Test Studio is a tool that offers a variety of features to build custom automated solutions for desktop and web applications. It hosts and simplifies the testing process by supporting manual test creation, automation, and execution. Additionally, its reporting capabilities help in conveying to managers the quality status of the application under test. Test Studio can be extended with bug tracking tools, thus bringing the developers into the loop by seamlessly combining bug reporting within the testing process. This tool is tightly integrated with Team Foundation Server and Visual Studio, which provide the user with a wider set of benefits related to version controlling, management, development, and other powerful software test development characteristics.
Test Studio has two editions for testing desktop and web applications, the standalone and the Visual Studio plugin. Along with these editions, it supports an extended version intended for mobile testing.

###

▶ **TASKS AND EXERCISES**:
**1)** According to the Test Studio overview, which two products is Test Studio tightly integrated with?
**2)** Carry on the Test Studio overview, picking up right after its final sentence about the version for mobile testing.

▶ **THE DATA**:
###

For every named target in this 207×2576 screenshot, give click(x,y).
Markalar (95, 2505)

###

▶ **RESPONSE LIST**:
**1)** Team Foundation Server and Visual Studio.

**2)**
Throughout this book, testers will learn how to use Test Studio features in order to create automated tests using interface recording and how to customize these tests by adding functionalities from the underlying test framework library. The different chapters cover the available built-in templates, such as manual, WPF, web, performance, and load test templates, where each chapter elucidates the underlying features that constitute the testing type implied by the template. Therefore, this book helps in learning manual test creation, automation, and execution against a WPF application, in addition to performance testing, benchmarking, workload designing, load testing, result analysis, and reporting against a web application. Furthermore, it contains an overview of Test Studio integration with Team Foundation Server and Visual Studio. A section is also dedicated to revealing the usage of Test Studio extension for automating, executing, reporting, and managing the tests for iOS applications in the cloud.
This book presents hands-on examples, code snippets, and snapshots to conduct the implementation, execution, and reporting phases pertaining to the software testing process inside Test Studio. It makes use of the available tools to present solutions for testing the functional and nonfunctional aspects of an application.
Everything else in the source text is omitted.